Fischer, ever the good Christian, scolded the poor and middle class and explained that “rather than the poor, the low income and the middle class being resentful of these rich people, they should be kissing the ground on which they walk! They ought to be given ticker-tape parades once a week in all of our major cities to thank them for funding welfare for everybody.” However, Fischer’s blasphemy against Jesus Christ and apostasy against his teachings did not stop with demanding that the 99% fall down and prostate themselves before the rich. He also railed against the government and “the involuntary transfer of wealth through taxation” he asserted “makes us a socialist country. This is Marxism on display.” In 2012, another Christian extremist, mega-church preacher Rick Warren, said via Twitter that “HALF of America pays NO taxes. Zero, so they’re happy for tax rates to be raised on the other half that DOES pay taxes.” Jesus likely wept.
According to Fischer who adheres to Republican conservatism as if it is a religion, President Obama is guilty of using the Internal Revenue service to “go after the 1 percent;” a claim Republicans imply by defending income inequality and protecting the rich from any tax reform. Fischer and Warren can bemoan and label taxation whatever their bastardized Christianity informs them, but Jesus commanded his followers to “render unto Caesar what is Caesars,” and their Christian bible says “Let every soul be subject to the governing authorities. Whoever resists the authority resists the ordinance of God, and those who resist will bring judgment on themselves. Render therefore to all their due: taxes to whom taxes are due, customs to whom customs, fear to whom fear, honor to whom honor.” Even a half-wit bible-thumper from the bible belt can comprehend those simple directions and that Jesus commanded the rich to sell all their possession and give to the poor; instructions that are contrary to conservative Christian ideology demanding the rich be held up as idols.

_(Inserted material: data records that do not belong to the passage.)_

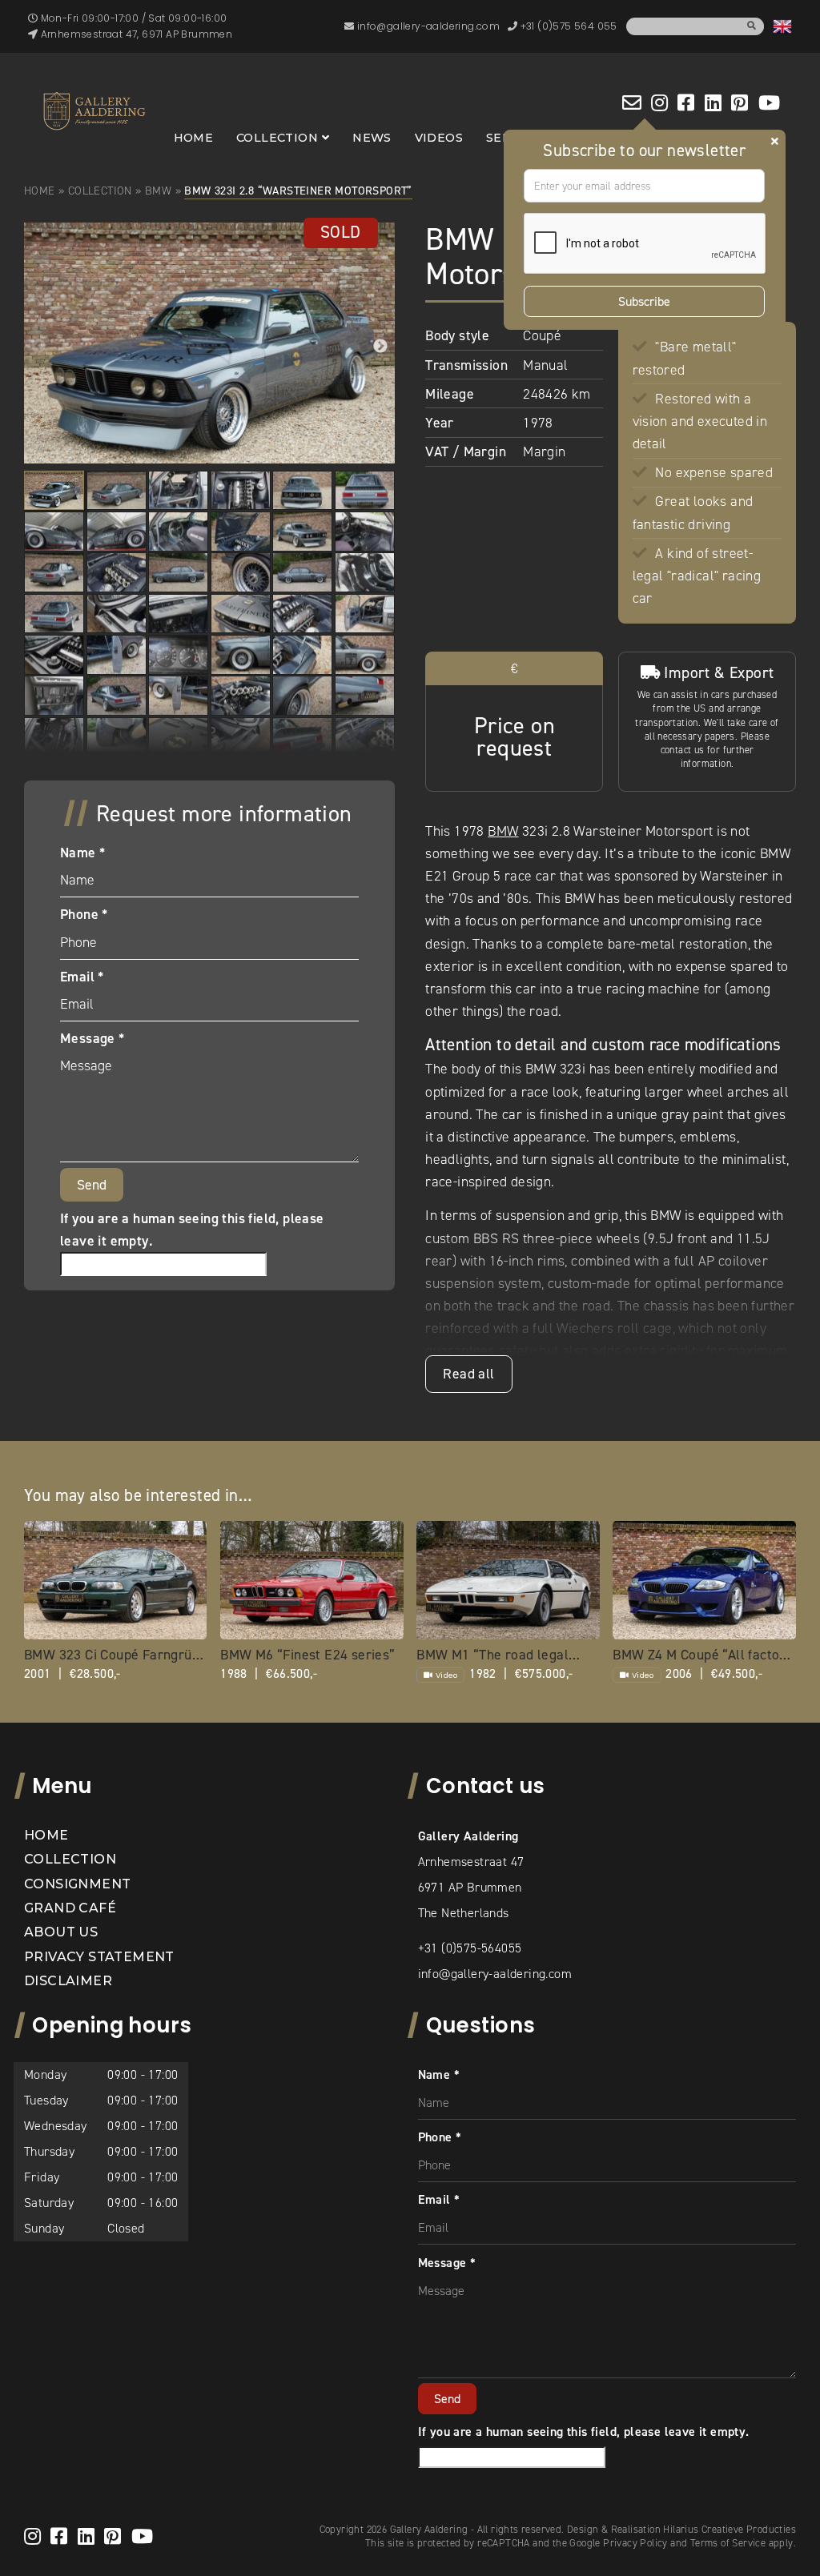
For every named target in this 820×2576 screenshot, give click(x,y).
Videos (439, 137)
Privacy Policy (635, 2543)
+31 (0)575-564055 (470, 1948)
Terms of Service (728, 2543)
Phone (84, 914)
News (372, 137)
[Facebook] (686, 102)
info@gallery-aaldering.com (495, 1973)
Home (194, 137)
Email (82, 976)
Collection (277, 137)
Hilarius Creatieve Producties (729, 2529)
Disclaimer (68, 1980)
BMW (158, 191)
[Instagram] (659, 102)
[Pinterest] (739, 102)
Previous (38, 347)
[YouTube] (769, 102)
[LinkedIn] (713, 102)
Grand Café (70, 1908)
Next (380, 347)
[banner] (94, 111)
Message (92, 1038)
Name (82, 852)
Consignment (77, 1884)
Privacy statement (99, 1956)
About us (61, 1932)
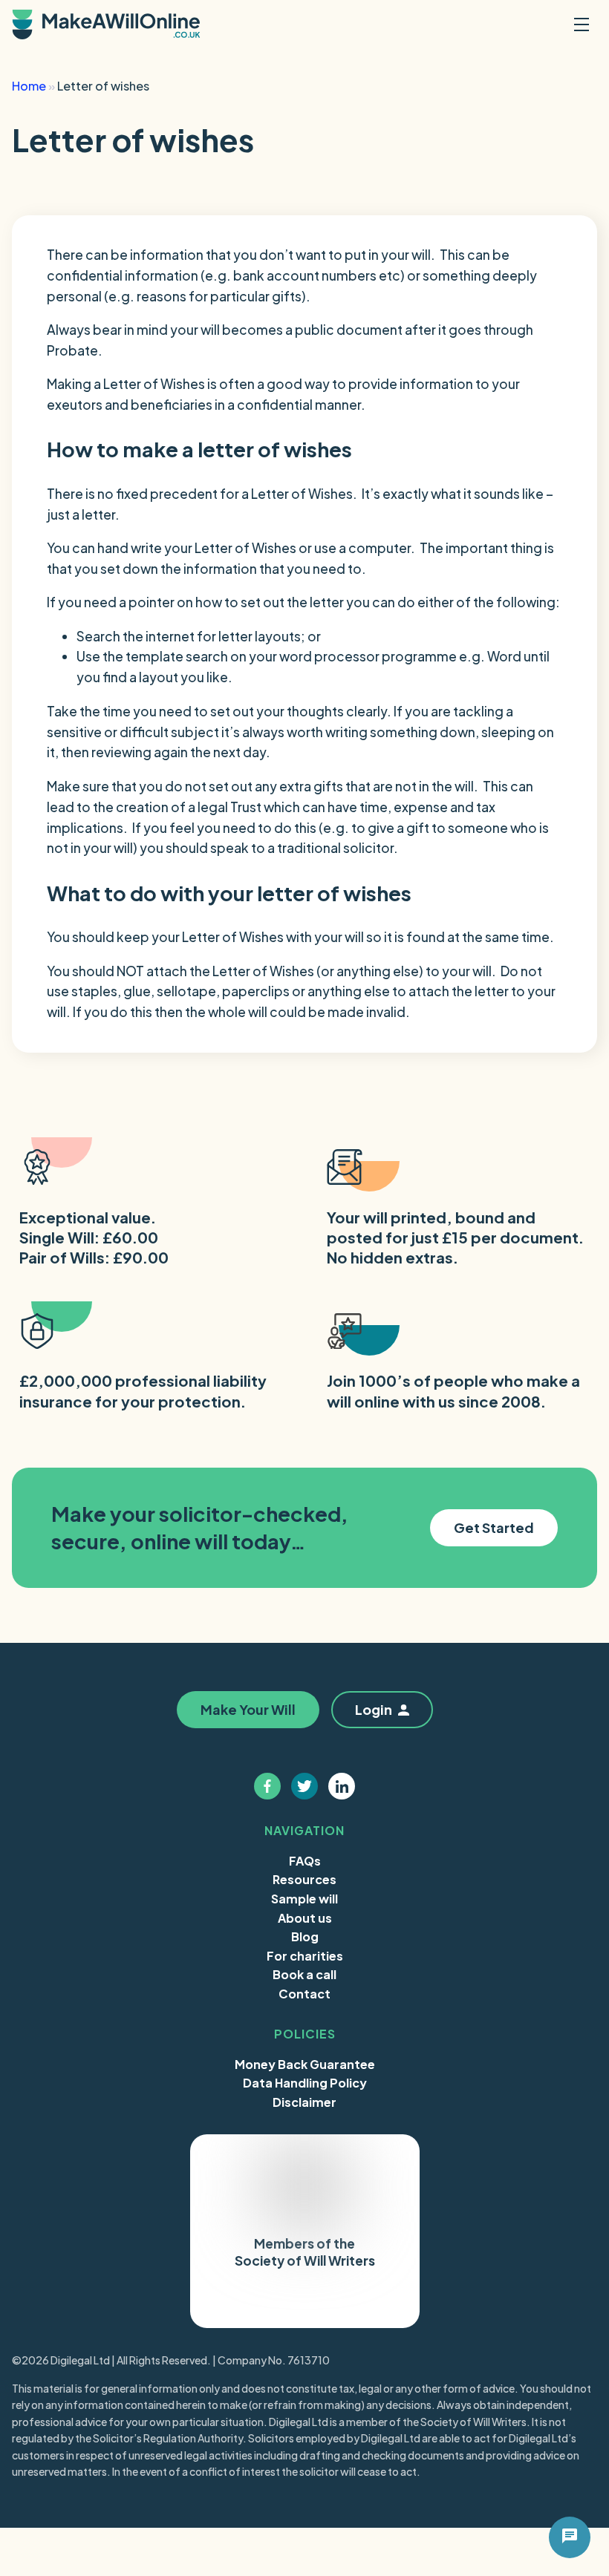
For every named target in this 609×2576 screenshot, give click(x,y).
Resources (304, 1879)
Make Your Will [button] (442, 219)
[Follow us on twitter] (304, 1786)
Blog (305, 1936)
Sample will (304, 1898)
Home (29, 86)
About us (305, 1918)
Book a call (304, 1974)
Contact (304, 1993)
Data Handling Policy (305, 2082)
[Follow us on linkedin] (341, 1786)
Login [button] (373, 1709)
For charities (305, 1956)
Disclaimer (304, 2102)
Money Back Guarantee (305, 2064)
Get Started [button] (494, 1527)
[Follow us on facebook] (267, 1786)
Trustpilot (265, 2303)
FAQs (305, 1861)
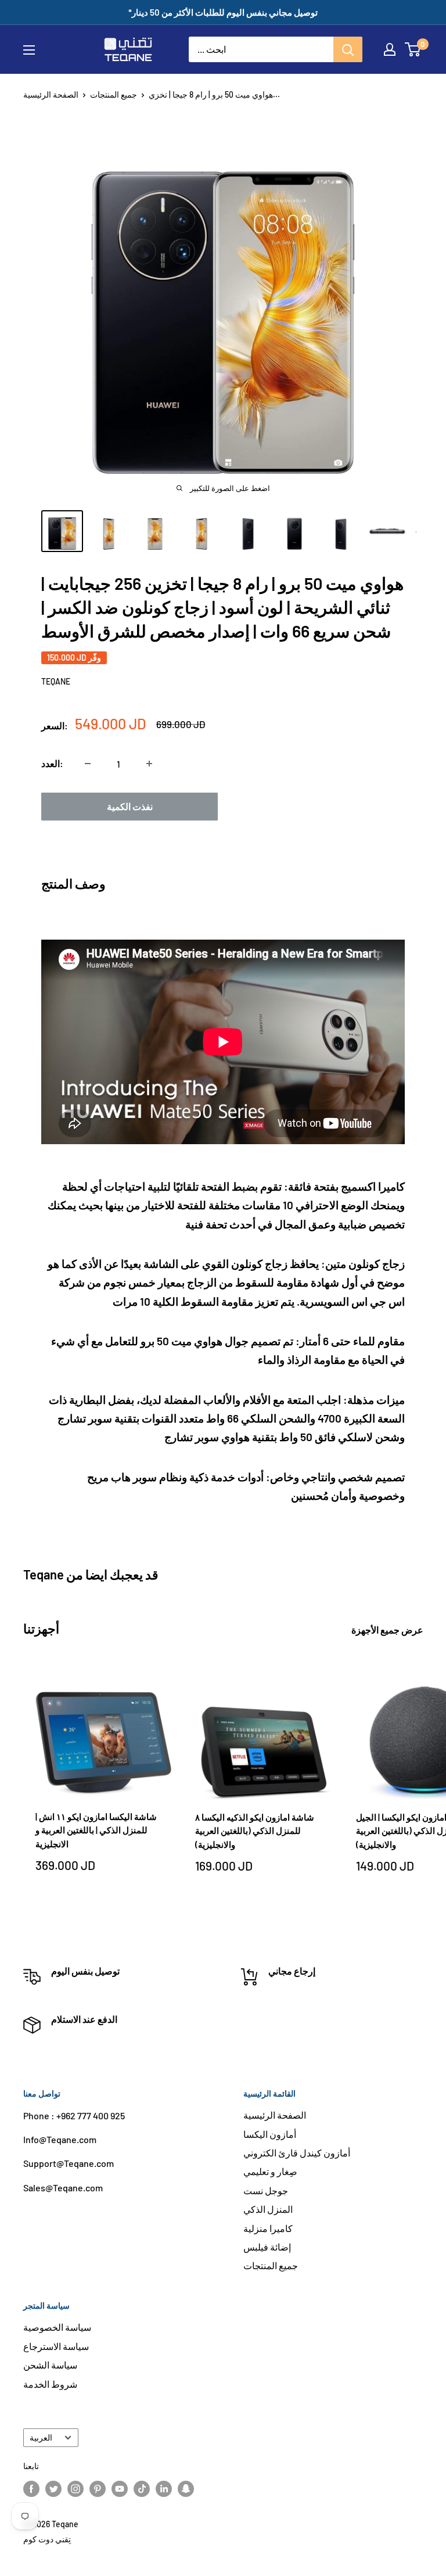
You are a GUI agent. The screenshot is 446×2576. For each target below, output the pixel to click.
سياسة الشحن (50, 2364)
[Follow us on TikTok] (142, 2488)
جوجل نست (265, 2190)
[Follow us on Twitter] (53, 2488)
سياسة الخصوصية (57, 2327)
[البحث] (347, 49)
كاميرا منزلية (268, 2228)
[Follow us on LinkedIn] (164, 2488)
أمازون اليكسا (269, 2134)
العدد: (52, 763)
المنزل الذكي (268, 2209)
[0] (413, 49)
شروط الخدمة (50, 2383)
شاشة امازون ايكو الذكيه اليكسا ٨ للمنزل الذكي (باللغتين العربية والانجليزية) (254, 1831)
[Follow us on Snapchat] (186, 2488)
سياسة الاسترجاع (56, 2346)
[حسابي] (389, 49)
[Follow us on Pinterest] (97, 2488)
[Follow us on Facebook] (31, 2488)
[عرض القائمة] (29, 50)
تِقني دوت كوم (47, 2539)
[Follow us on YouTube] (120, 2488)
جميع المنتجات (113, 94)
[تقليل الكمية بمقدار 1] (87, 763)
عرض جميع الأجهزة (388, 1629)
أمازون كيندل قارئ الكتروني (296, 2152)
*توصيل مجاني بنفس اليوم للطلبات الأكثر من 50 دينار (223, 12)
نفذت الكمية (130, 806)
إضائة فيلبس (267, 2246)
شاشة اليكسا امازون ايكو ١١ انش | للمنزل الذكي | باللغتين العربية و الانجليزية (96, 1830)
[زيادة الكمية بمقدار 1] (149, 763)
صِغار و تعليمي (270, 2171)
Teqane (55, 681)
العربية (41, 2437)
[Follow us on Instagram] (75, 2488)
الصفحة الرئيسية (50, 94)
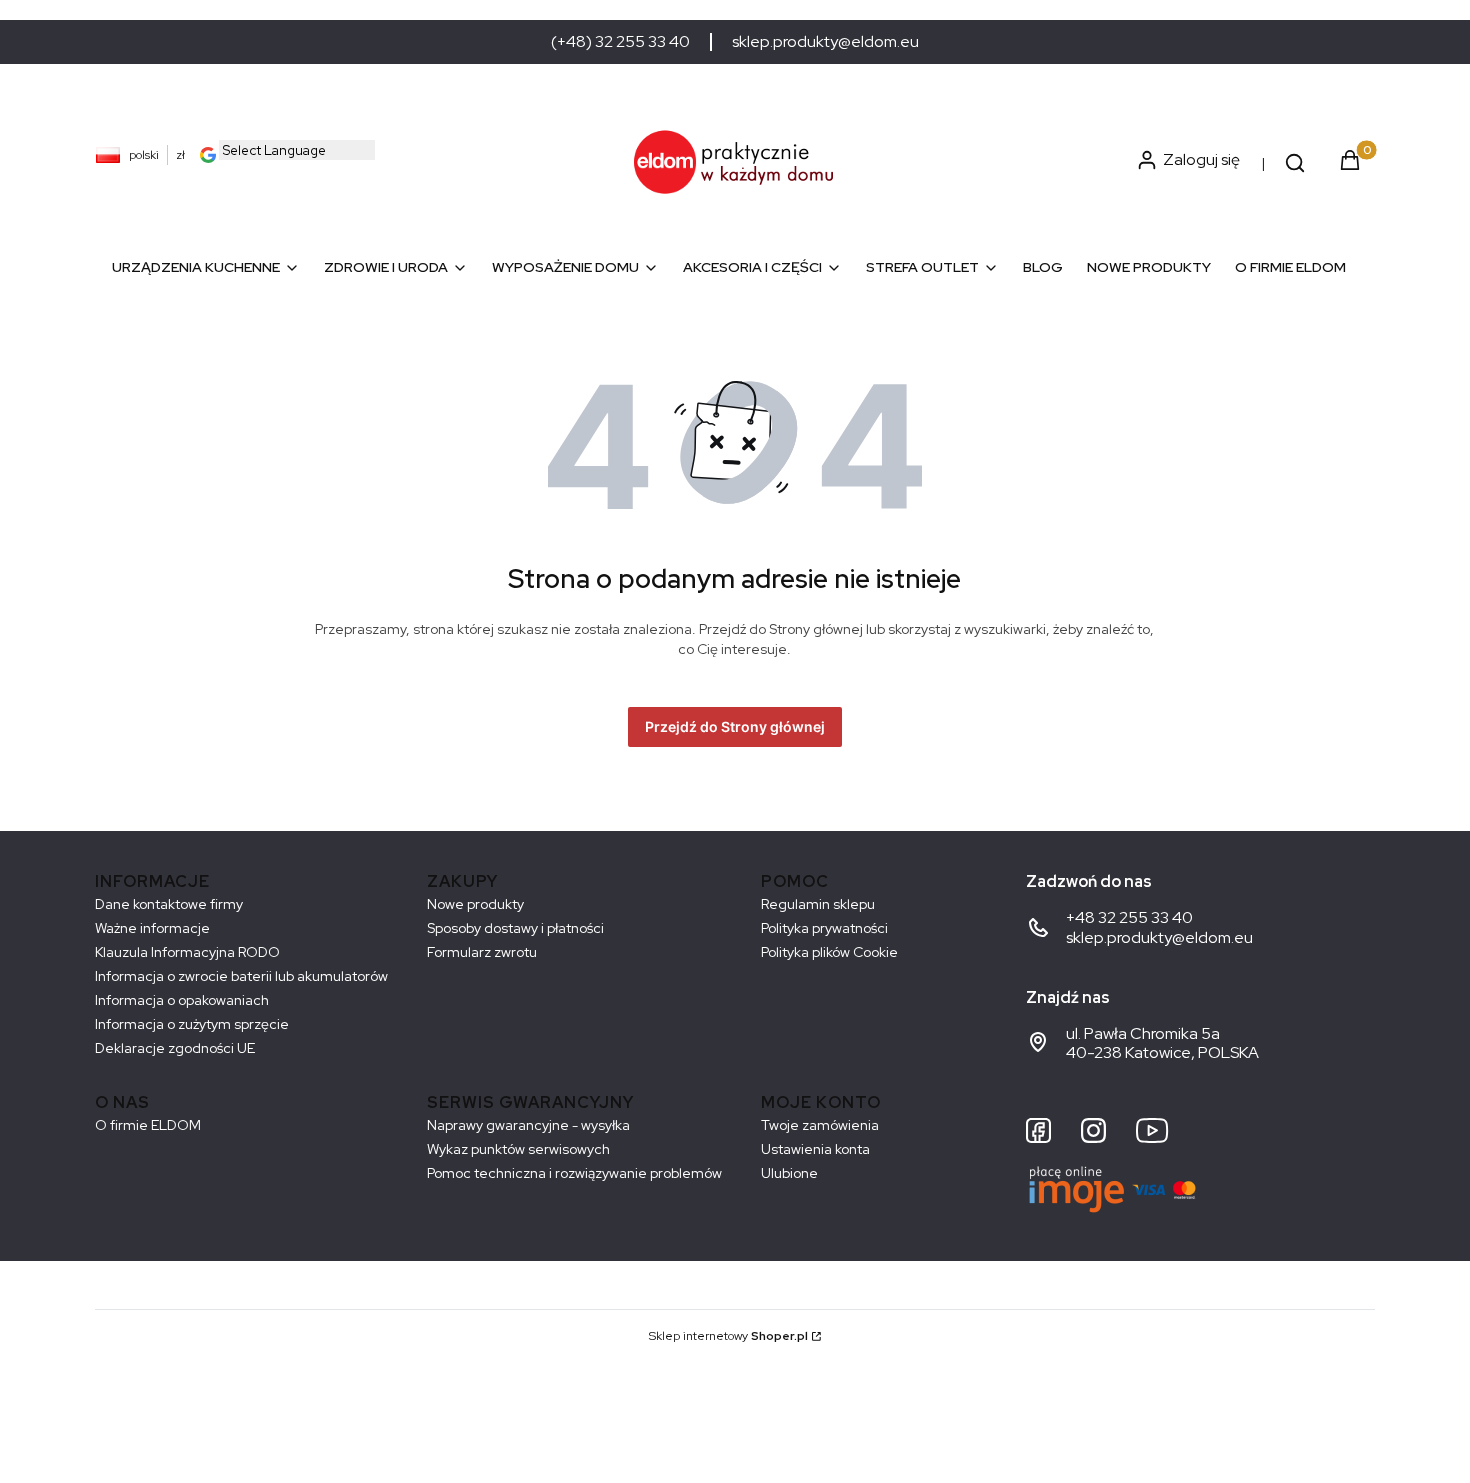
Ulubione (789, 1173)
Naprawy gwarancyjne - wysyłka (528, 1125)
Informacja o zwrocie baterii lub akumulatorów (241, 976)
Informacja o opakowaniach (182, 1000)
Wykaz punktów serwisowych (518, 1149)
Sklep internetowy (728, 1336)
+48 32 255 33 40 (1129, 917)
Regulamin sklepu (818, 904)
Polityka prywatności (824, 928)
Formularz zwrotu (482, 952)
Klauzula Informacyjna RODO (187, 952)
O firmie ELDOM (148, 1125)
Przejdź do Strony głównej (735, 726)
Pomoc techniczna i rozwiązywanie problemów (574, 1173)
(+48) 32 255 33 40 (620, 42)
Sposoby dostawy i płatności (515, 928)
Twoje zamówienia (820, 1125)
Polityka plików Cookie (829, 952)
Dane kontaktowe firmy (169, 904)
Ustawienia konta (815, 1149)
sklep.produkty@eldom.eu (825, 42)
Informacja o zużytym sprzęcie (192, 1024)
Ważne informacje (152, 928)
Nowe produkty (475, 904)
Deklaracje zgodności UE (175, 1048)
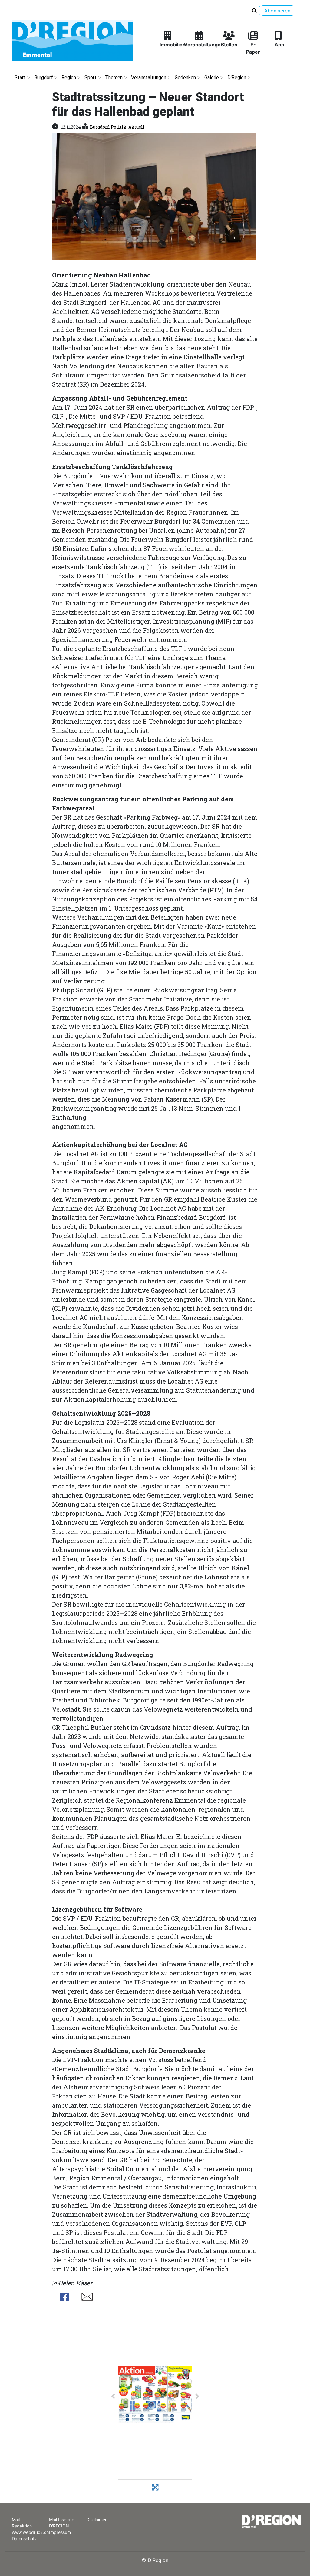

The state of the conservative movement, and increasingly the Christian conservative movement, has become a religious testament to oligarchy and the philosophy that the masses exist to serve the rich; including giving them all their possessions. Republicans have become so blatantly pro-one-percent that despite their weeping and gnashing of teeth over “crushing deficits” for the past five years, that they had the temerity to blatantly and without apology pass an unfunded $310 billion tax cut for the rich and corporations to increase the deficit they claim is an affront to “our children and grandchildren’s economic future.”
Like the so-called Christian right, Republicans are not even couching their idolatry of the rich and hatred of the poor and middle class they claim are greedy and envious for objecting to conservatives taking from the poor to enrich the wealthy that is the new Christian conservatism. One wonders how long it will be until the Christian conservative movement joins with Republicans to support a law mandating “the poor, low-income, and middle class” fall to their knees, prostrate themselves to the ground, and “kiss the ground beneath the one percent.” At the rate America is rushing toward oligarchy as theocracy, refusing to worship the rich will be akin to apostasy.